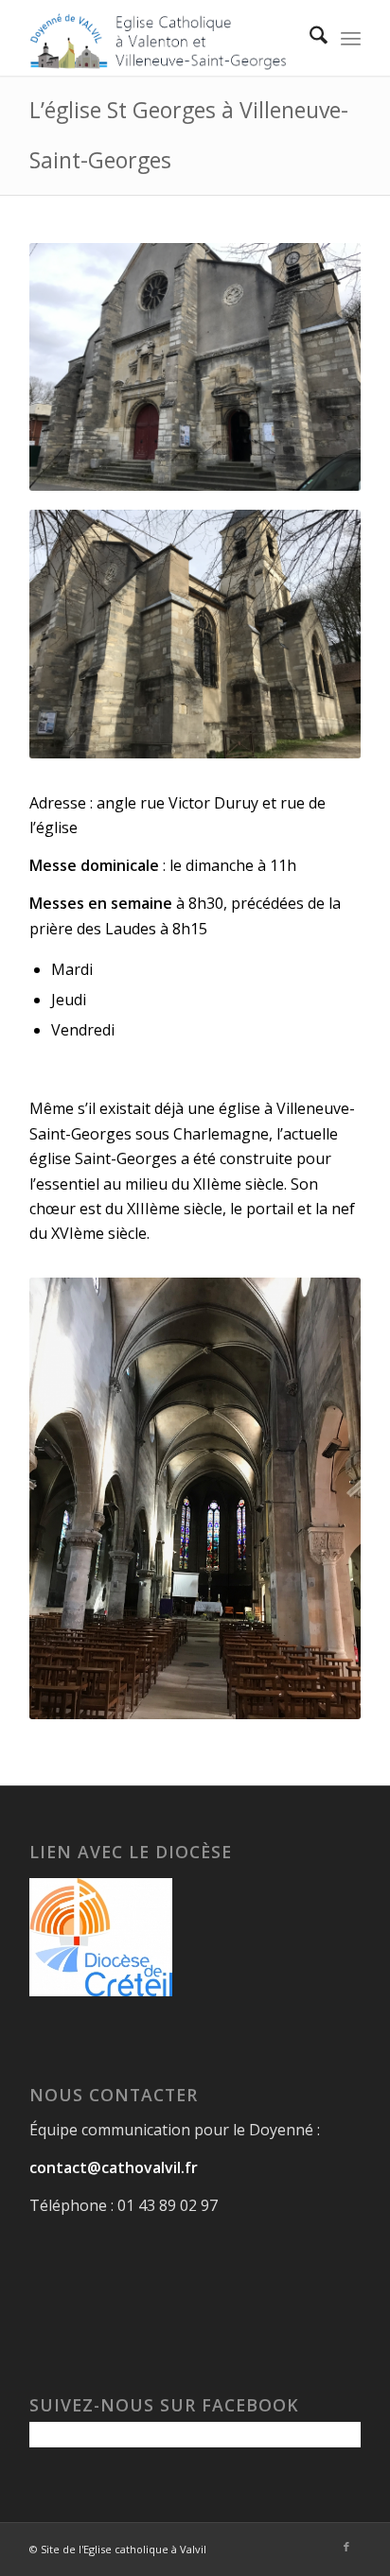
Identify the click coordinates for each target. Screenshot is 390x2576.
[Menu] (351, 38)
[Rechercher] (309, 38)
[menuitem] (309, 38)
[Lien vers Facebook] (346, 2546)
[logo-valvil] (161, 38)
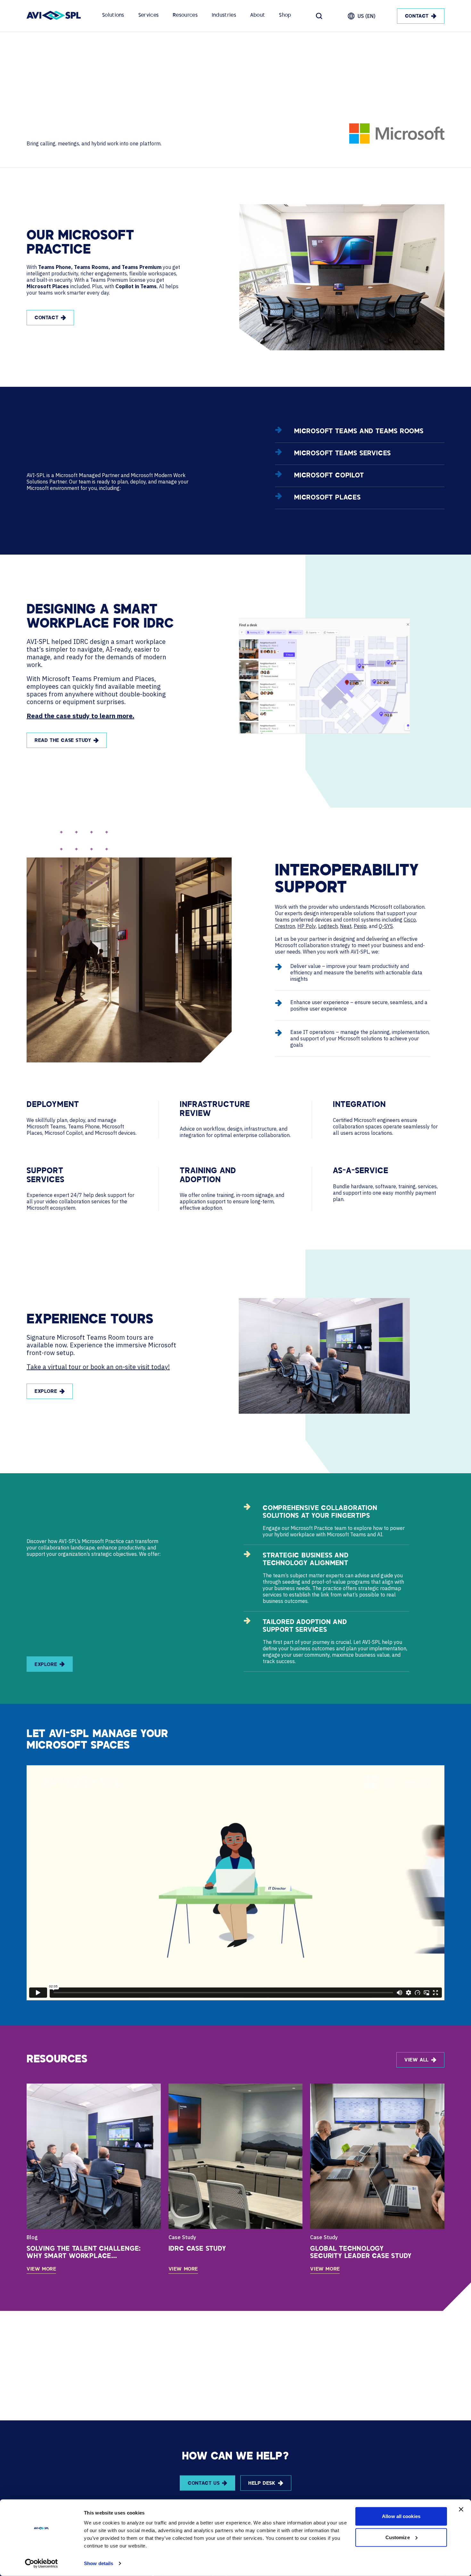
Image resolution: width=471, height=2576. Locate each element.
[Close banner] (461, 2509)
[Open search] (319, 16)
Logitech (328, 926)
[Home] (54, 16)
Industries (224, 15)
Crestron (285, 926)
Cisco (410, 919)
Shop (285, 15)
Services (148, 15)
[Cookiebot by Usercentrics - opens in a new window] (41, 2563)
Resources (185, 15)
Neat (345, 926)
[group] (94, 2179)
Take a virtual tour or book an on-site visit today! (98, 1367)
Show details (98, 2563)
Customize (397, 2537)
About (257, 15)
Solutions (113, 15)
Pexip (360, 926)
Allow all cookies (401, 2516)
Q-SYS (386, 926)
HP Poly (306, 926)
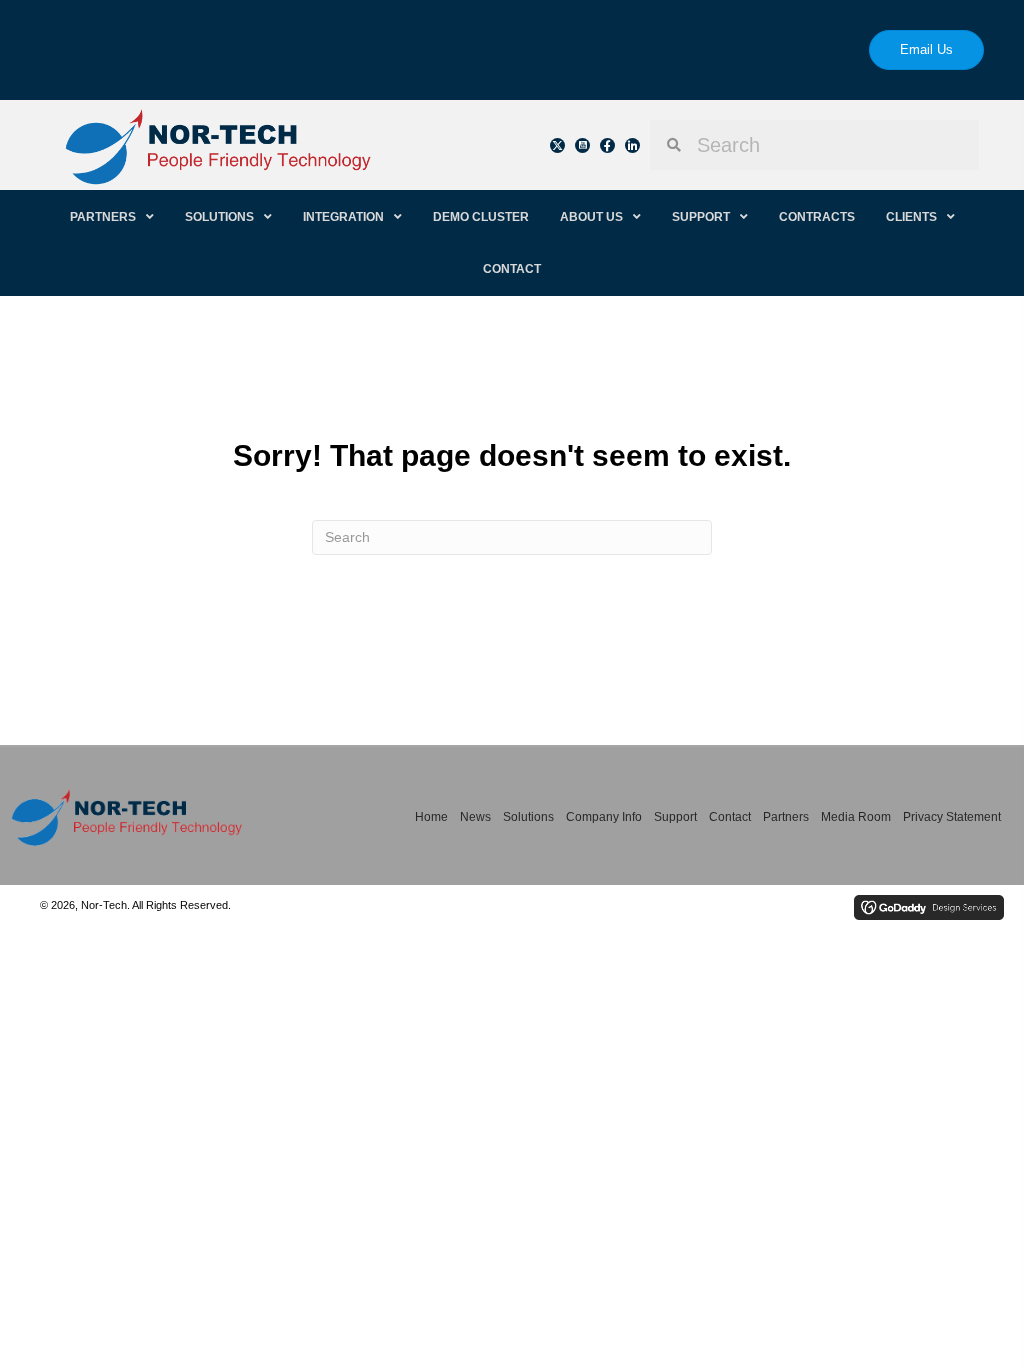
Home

* **Problem**
Since the listing holds pictures, return everything else in it exactly and omit those.

* **Reply**
Identify the click coordinates for each target. Screenshot is 390x2576.
[Menu] (351, 38)
[Rechercher] (309, 38)
[menuitem] (309, 38)
[Lien vers Facebook] (346, 2546)
[logo-valvil] (161, 38)
Image resolution: width=471, height=2576. Locate each element.
[Close banner] (461, 2509)
[Open search] (319, 16)
Logitech (328, 926)
[Home] (54, 16)
Industries (224, 15)
Crestron (285, 926)
Cisco (410, 919)
Shop (285, 15)
Services (148, 15)
[Cookiebot by Usercentrics - opens in a new window] (41, 2563)
Resources (185, 15)
Neat (345, 926)
[group] (94, 2179)
Take a virtual tour or book an on-site visit today! (98, 1367)
Show details (98, 2563)
Customize (397, 2537)
About (257, 15)
Solutions (113, 15)
Pexip (360, 926)
Allow all cookies (401, 2516)
Q-SYS (386, 926)
HP Poly (306, 926)
Home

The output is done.